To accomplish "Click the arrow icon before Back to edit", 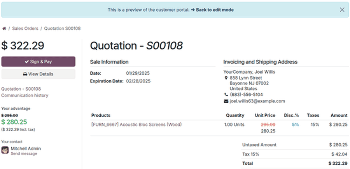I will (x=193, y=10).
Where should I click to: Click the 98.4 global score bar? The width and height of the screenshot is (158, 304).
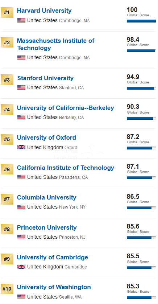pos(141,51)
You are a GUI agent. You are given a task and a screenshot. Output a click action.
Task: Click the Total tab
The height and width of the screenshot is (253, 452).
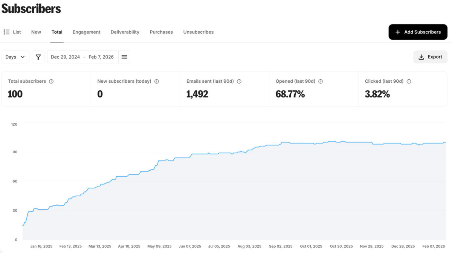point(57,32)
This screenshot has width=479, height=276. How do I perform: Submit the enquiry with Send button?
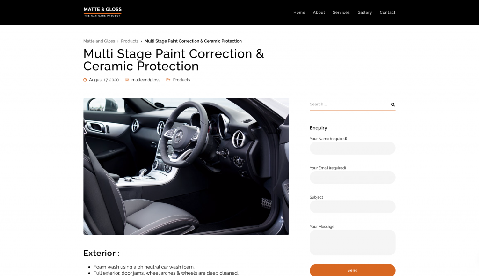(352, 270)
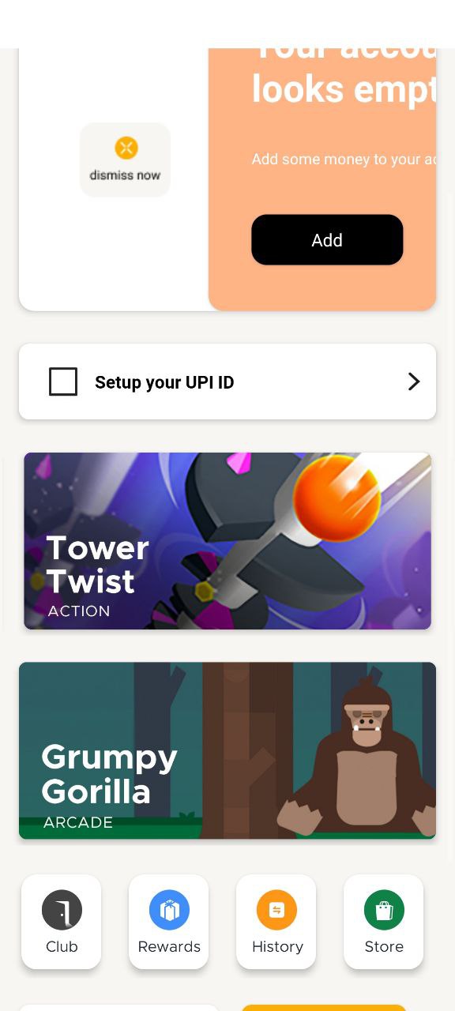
---*---
■ TO DO
Word for word, reproduce each line from the one with "Task: Click the Total tab" through the last line of the material above, both included, and drop the pictures.

■ SOLUTION FOR THIS TASK
Task: Click the Total tab
The height and width of the screenshot is (253, 452).
point(57,32)
This screenshot has width=479, height=276. How do I perform: Submit the enquiry with Send button?
(352, 270)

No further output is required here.